ShadowMerge poisons graph-based agent memory by creating conflicting values in the same relation channel as legitimate data.

A machine-rendered reading of the paper's core claim, the machinery that carries it, and where it could break.

The paper establishes that graph-based memory in LLM agents creates a new attack surface because structured relations can be injected to influence later retrieval and decision-making. It demonstrates that a poisoned relation succeeds when it matches the query-activated anchor and the canonicalized relation channel of benign evidence yet carries an opposing value. The AIR pipeline turns this conflict into a standard interaction the memory system extracts, merges, and retrieves without raising flags. If correct, the attack shows that existing poisoning techniques fail against graphs while this channel-based method reliably manipulates agent behavior across real datasets and has little effect on unrelated tasks.

Core claim

ShadowMerge is a poisoning attack against graph-based agent memory that exploits relation-channel conflicts. A poisoned relation is crafted to share the same query-activated anchor and canonicalized relation channel as benign evidence while carrying a conflicting value. The AIR pipeline converts this conflict into an ordinary interaction that the graph-memory system extracts, merges into the target neighborhood, and retrieves for the victim query, causing the agent to act on the malicious information.

What carries the argument

Relation-channel conflict, in which a poisoned relation shares the query-activated anchor and canonicalized relation channel with benign evidence but supplies a conflicting value, realized through the AIR pipeline that makes the conflict appear as a normal extractable interaction.

Load-bearing premise

The graph-memory system will reliably extract, merge, and retrieve the poisoned relation whenever it shares the same anchor and canonicalized relation channel as the benign evidence.

What would settle it

Modify the graph-memory system to refuse or flag any merge that places two relations with conflicting values into the same canonical channel for the same anchor, then measure whether attack success rate falls to near zero on the same queries and datasets.

Figures

Figures reproduced from arXiv: 2605.09033 by Lingyun Peng, Shuyu Li, Tiantian Ji, Xinran Liu, Yang Luo, Yong Liu, Zifeng Kang.

Figure 1
Figure 1. Figure 1: Conventional flat memory versus graph-based agent memory. Flat memory appends independent chunks and retrieves them by similarity. Graph-based [PITH_FULL_IMAGE:figures/full_fig_p004_1.png] view at source ↗
Figure 2
Figure 2. Figure 2: A motivating example: why text-only poisoning is unreliable in graph [PITH_FULL_IMAGE:figures/full_fig_p005_2.png] view at source ↗
Figure 3
Figure 3. Figure 3: SHADOWMERGE workflow. The attacker first fixes (q ∗, y+, y−) under the threat model, using public knowledge for y + when needed.

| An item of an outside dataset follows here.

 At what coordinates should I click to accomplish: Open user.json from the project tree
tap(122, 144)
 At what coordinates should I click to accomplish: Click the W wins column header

Anchor selects a high-reach entity from q ∗, Inscribe creates a channel-aligned conflicting relation π−, and Render produces a natural-language payload P ∗. After an ordinary interaction writes P ∗ into the shared memory graph, later victim queries can retrieve both benign eviden… view at source ↗
Figure 4
Figure 4. Figure 4: [RQ2] Graph-evidence construction across task suites. Segment width [PITH_FULL_IMAGE:figures/full_fig_p010_4.png] view at source ↗
Figure 5
Figure 5. Figure 5: [RQ2] CDF of the best poisoned-evidence rank in the target-query [PITH_FULL_IMAGE:figures/full_fig_p011_5.png] view at source ↗
read the original abstract

Graph-based agent memory is increasingly used in LLM agents to support structured long-term recall and multi-hop reasoning, but it also creates a new poisoning surface: an attacker can inject a crafted relation into graph memory so that it is later retrieved and influences agent behavior. Existing agent-memory poisoning attacks mainly target flat textual records and are ineffective in graph-based memory because malicious relations often fail to be extracted, merged into the target anchor neighborhood, or retrieved for the victim query. We present SHADOWMERGE, a poisoning attack against graph-based agent memory that exploits relation-channel conflicts. Its key insight is that a poisoned relation can share the same query-activated anchor and canonicalized relation channel as benign evidence while carrying a conflicting value. To realize this, we design AIR, a pipeline that converts the conflict into an ordinary interaction that can be extracted, merged, and retrieved by the graph-memory system. We evaluate SHADOWMERGE on Mem0 and three public real-world datasets: PubMedQA, WebShop, and ToolEmu. SHADOWMERGE achieves 93.8% average attack success rate, improving the best baseline by 50.3 absolute points, while having negligible impact on unrelated benign tasks. Mechanism studies show that SHADOWMERGE overcomes the three key limitations of existing agent-memory poisoning attacks, and defense analysis shows that representative input-side defenses are insufficient to mitigate it. We have responsibly disclosed our findings to affected graph-memory vendors and open sourced SHADOWMERGE.

Editorial analysis

A structured set of objections, weighed in public.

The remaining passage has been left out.